Video: The Story of Electronics 2024
Hebt u ooit een elektronische gadget uit elkaar gehaald om alle nette elektronische dingen erin te zien? Als dat het geval is, hebt u waarschijnlijk al een aantal transistors gezien. Beschouw dit als een rondleiding door de transistors in elektronische gadgets.
Er zijn veel verschillende soorten transistors. De meest elementaire soort wordt een bipolaire transistor genoemd. Bipolaire transistors zijn het gemakkelijkst te begrijpen, en dat zijn degenen waarmee u het meest waarschijnlijk zult werken als hobbyist.
Laten we nu in een bipolaire transistor kijken om te zien hoe het werkt.
Bedenk dat een diode de eenvoudigste soort halfgeleider is, gemaakt van een enkele pn-overgang, die eenvoudigweg een verbinding is van twee verschillende soorten halfgeleiders, een die een paar elektronen mist en dus een positieve heeft lading ( p-type halfgeleider) en de andere met een paar extra elektronen, dus met een negatieve lading ( n-type halfgeleider).
Op zichzelf werkt een p-n-overgang als eenrichtingsverkeer voor stroom. Met andere woorden, een pn-overgang maakt het mogelijk dat stroom in de ene richting stroomt, maar niet in de andere. Een diode is eenvoudigweg een pn-overgang met een leiding die aan beide uiteinden is bevestigd.

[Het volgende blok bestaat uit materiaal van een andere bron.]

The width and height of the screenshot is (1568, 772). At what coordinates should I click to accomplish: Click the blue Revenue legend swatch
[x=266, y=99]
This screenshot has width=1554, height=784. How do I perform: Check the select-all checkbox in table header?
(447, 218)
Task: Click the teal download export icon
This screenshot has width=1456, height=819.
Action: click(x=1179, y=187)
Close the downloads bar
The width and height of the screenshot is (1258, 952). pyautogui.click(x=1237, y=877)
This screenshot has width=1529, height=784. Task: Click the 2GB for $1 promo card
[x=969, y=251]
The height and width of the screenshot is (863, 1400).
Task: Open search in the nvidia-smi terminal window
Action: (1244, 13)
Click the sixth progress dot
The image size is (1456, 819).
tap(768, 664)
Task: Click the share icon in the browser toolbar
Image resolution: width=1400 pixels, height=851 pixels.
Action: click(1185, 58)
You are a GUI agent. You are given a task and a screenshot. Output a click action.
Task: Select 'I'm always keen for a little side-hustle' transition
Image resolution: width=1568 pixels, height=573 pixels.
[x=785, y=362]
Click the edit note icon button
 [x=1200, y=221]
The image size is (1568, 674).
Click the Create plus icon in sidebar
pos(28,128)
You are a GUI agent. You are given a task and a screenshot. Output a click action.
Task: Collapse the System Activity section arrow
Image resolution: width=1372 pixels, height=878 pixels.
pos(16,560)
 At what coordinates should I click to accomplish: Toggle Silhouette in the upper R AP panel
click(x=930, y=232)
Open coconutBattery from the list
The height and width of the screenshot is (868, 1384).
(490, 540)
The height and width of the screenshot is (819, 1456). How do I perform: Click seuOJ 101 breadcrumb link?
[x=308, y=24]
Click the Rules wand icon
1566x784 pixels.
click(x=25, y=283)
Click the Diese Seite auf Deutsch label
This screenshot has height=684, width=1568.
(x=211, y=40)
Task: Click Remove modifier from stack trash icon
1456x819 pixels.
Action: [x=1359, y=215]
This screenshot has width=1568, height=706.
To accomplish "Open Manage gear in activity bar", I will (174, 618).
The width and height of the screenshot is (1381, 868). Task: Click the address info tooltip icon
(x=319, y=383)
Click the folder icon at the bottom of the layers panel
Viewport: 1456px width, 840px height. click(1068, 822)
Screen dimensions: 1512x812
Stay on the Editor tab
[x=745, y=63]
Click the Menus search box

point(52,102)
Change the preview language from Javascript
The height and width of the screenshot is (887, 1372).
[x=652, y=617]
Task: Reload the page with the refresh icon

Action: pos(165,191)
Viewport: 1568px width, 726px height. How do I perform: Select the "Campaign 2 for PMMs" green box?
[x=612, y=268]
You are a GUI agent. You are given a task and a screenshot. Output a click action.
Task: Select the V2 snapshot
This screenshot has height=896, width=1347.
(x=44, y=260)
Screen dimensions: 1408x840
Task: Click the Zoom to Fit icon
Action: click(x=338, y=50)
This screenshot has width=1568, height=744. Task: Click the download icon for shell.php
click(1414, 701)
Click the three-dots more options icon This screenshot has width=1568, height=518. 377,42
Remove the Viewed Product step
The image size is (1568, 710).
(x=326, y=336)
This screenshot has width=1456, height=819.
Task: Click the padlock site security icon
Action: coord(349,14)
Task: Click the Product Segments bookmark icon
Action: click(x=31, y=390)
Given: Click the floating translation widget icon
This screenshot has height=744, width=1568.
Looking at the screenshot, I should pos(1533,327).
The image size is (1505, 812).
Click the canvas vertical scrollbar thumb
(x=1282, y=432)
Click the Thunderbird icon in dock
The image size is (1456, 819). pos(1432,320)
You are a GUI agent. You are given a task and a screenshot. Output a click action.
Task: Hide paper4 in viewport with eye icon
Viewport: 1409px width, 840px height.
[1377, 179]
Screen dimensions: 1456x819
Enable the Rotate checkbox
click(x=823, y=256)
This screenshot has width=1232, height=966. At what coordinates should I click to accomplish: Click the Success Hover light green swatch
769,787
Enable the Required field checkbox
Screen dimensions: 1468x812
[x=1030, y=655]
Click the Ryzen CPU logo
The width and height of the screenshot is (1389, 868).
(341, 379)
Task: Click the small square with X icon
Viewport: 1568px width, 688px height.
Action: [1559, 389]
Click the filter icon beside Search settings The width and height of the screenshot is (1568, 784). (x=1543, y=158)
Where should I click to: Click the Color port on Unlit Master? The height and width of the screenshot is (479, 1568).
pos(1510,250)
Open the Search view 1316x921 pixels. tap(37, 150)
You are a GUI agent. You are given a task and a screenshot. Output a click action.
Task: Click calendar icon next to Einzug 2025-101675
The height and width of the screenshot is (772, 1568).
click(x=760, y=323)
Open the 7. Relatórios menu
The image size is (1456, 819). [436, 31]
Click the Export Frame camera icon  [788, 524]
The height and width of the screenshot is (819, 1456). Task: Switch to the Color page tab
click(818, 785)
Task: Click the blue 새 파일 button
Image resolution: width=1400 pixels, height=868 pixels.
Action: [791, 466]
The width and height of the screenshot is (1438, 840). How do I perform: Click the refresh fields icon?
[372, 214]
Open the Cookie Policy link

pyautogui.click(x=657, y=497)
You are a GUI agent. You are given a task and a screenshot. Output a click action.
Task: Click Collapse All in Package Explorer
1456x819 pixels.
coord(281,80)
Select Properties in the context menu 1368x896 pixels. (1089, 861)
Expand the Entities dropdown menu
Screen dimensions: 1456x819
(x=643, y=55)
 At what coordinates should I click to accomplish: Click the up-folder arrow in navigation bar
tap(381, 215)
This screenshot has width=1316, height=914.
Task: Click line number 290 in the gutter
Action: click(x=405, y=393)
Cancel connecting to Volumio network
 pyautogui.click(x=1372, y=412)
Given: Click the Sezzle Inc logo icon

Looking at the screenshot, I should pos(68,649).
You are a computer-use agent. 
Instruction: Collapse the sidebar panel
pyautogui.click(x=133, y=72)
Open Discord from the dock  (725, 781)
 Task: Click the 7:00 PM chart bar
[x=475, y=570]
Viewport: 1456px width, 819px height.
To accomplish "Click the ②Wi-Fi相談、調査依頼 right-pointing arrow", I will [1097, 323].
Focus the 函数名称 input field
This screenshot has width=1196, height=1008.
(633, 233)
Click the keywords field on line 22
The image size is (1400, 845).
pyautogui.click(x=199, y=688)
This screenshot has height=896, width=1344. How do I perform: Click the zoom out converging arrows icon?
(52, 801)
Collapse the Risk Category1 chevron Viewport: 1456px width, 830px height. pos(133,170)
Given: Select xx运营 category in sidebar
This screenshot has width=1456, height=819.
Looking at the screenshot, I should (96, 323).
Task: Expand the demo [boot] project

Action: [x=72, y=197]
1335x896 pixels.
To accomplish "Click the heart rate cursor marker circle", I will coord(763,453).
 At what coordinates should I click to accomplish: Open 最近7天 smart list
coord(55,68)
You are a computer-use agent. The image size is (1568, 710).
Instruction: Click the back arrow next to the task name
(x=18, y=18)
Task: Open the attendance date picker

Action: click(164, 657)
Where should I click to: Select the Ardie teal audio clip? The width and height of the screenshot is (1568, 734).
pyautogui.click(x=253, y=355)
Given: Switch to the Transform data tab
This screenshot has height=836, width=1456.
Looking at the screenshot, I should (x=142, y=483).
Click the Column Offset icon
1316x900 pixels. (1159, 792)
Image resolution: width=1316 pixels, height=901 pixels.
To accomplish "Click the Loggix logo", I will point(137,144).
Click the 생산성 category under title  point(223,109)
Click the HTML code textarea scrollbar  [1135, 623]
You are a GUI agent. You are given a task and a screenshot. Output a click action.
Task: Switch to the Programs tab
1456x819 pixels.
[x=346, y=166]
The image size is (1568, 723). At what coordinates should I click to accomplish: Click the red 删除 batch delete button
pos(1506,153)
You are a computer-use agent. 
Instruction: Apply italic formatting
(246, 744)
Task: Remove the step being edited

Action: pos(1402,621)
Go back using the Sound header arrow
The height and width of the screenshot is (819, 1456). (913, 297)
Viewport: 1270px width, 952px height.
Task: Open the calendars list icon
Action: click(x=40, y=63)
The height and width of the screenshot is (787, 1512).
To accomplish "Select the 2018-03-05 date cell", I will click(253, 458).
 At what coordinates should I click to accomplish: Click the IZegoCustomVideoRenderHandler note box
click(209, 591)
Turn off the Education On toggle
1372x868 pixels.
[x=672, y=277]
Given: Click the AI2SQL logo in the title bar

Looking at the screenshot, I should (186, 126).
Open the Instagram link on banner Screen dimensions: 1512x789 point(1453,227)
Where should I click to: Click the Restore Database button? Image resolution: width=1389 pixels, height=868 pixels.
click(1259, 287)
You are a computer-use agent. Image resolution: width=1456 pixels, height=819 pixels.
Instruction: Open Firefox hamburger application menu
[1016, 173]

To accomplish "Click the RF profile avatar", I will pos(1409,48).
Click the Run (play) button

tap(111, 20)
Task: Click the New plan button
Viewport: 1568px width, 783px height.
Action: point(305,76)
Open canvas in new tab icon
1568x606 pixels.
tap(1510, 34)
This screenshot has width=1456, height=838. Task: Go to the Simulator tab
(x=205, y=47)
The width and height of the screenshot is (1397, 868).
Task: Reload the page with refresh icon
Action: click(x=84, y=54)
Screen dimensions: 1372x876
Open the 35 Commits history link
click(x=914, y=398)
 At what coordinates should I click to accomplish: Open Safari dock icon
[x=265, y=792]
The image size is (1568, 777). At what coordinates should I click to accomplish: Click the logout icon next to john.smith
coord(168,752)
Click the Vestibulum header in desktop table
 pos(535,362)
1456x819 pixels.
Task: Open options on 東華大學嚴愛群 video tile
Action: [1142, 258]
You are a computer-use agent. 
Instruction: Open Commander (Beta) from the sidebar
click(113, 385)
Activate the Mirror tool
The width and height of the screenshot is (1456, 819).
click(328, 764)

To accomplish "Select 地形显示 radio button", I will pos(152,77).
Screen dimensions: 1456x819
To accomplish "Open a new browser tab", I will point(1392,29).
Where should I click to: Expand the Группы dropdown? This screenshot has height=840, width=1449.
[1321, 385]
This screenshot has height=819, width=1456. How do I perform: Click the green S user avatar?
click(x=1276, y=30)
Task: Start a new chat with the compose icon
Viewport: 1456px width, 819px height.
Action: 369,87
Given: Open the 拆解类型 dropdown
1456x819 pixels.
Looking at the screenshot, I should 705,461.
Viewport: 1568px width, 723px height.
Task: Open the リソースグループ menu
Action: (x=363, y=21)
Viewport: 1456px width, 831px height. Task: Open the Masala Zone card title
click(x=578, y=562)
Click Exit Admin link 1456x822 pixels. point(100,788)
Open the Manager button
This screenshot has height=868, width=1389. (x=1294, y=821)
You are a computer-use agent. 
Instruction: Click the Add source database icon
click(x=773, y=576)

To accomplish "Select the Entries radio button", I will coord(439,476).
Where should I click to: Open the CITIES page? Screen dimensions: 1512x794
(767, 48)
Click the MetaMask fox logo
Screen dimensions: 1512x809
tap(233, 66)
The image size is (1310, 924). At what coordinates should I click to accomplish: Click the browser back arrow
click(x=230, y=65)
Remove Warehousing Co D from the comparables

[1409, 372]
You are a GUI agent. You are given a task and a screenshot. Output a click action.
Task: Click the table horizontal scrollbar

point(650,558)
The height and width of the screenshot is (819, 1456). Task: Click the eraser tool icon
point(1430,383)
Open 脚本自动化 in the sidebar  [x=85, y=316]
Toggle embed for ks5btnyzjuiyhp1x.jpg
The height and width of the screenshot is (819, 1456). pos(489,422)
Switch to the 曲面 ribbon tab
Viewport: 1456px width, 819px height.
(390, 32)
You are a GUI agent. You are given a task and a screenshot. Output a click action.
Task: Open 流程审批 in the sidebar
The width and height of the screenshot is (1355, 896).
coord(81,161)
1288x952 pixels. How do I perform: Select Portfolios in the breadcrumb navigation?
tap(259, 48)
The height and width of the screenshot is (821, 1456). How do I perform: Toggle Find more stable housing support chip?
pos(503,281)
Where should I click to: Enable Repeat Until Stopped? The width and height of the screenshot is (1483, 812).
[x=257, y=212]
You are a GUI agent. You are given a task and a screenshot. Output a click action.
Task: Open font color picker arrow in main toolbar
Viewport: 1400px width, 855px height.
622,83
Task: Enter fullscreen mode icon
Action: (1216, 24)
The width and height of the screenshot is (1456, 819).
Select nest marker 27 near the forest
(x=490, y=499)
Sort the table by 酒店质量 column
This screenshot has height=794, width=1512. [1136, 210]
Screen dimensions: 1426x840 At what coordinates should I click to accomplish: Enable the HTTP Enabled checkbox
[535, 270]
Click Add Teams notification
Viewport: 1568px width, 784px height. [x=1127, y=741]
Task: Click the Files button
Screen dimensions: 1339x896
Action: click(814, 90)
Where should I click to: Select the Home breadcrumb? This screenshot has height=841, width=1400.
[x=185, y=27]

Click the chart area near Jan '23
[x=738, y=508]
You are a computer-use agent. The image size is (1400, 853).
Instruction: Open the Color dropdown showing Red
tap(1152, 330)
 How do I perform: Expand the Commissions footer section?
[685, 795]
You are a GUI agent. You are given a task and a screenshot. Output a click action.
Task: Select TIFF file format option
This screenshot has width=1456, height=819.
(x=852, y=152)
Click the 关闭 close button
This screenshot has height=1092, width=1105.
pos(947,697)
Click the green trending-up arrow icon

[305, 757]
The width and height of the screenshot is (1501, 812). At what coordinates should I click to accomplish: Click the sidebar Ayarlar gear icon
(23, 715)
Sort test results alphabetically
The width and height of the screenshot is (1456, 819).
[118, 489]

Een transistor is als een diode met een derde laag van p-type of n-type halfgeleiders aan één uiteinde. Een transistor heeft dus drie regio's in plaats van twee. De interface tussen elk van de gebieden vormt een pn-overgang. Dus een andere manier om aan een transistor te denken is als een halfgeleider met twee p-n-overgangen.
Een manier om een transistor te maken is met een p-type halfgeleider die is ingeklemd tussen twee n-type halfgeleiders. Dit type transistor wordt een NPN-transistor genoemd omdat het drie regio's heeft: n-type, p-type en n-type.
De andere manier om een transistor te maken is precies het tegenovergestelde, met een n-type halfgeleider die is ingeklemd tussen twee p-type halfgeleiders. Dit type wordt een PNP-transistor genoemd omdat de drie regio's van het p-type, n-type en p-type zijn.
Elk van de drie gebieden van halfgeleidermateriaal in een transistor heeft een kabel eraan en elk van deze leads krijgt een naam:
-
Collector: Deze kabel is bevestigd aan de grootste van de halfgeleidergebieden. Stroom vloeit door de collector naar de emitter zoals geregeld door de basis.
-
Emitter: Bevestigd aan de op een na grootste van de halfgeleidergebieden. Wanneer de basisspanning dit toelaat, stroomt stroom door de collector naar de emitter.
-
Basis: Verbonden met het middelste halfgeleidergebied.Dit gebied dient als de gatekeeper die bepaalt hoeveel stroom door het collector-emittercircuit mag stromen. Wanneer spanning op de basis wordt aangelegd, kan stroom vloeien.
Deze twee stroompaden zijn belangrijk in een transistor:
-
Collector-zender: De hoofdstroom die door de transistor vloeit. De spanning over de collector en de emitter wordt vaak aangeduid als V ce en de stroom die door het collector-emitterpad vloeit, wordt I ce genoemd.
-
Base-emitter: Het huidige pad dat de stroom van stroom door het collector-emitterpad regelt. De spanning over het basis-emitterpad wordt V BE genoemd en wordt ook wel bias voltage genoemd. Stroom door het basis-emitterpad wordt I BE genoemd.
Hier zijn een paar extra punten om na te denken over transistors:
-
In een NPN-transistor is de emitter de negatieve kant van de transistor. De collector en basis zijn de positieve kanten.
-
In een PNP-transistor is de emitter de positieve zijde van de transistor. De collector en de basis zijn de negatieve kanten.
-
De meeste circuits die u met een NPN-transistor kunt bouwen, kunnen ook met een PNP-transistor worden gebouwd. Maar als u dat doet, moet u niet vergeten om de stroomaansluitingen om te draaien.
-
In een schematisch diagram worden transistors meestal weergegeven met de letter Q.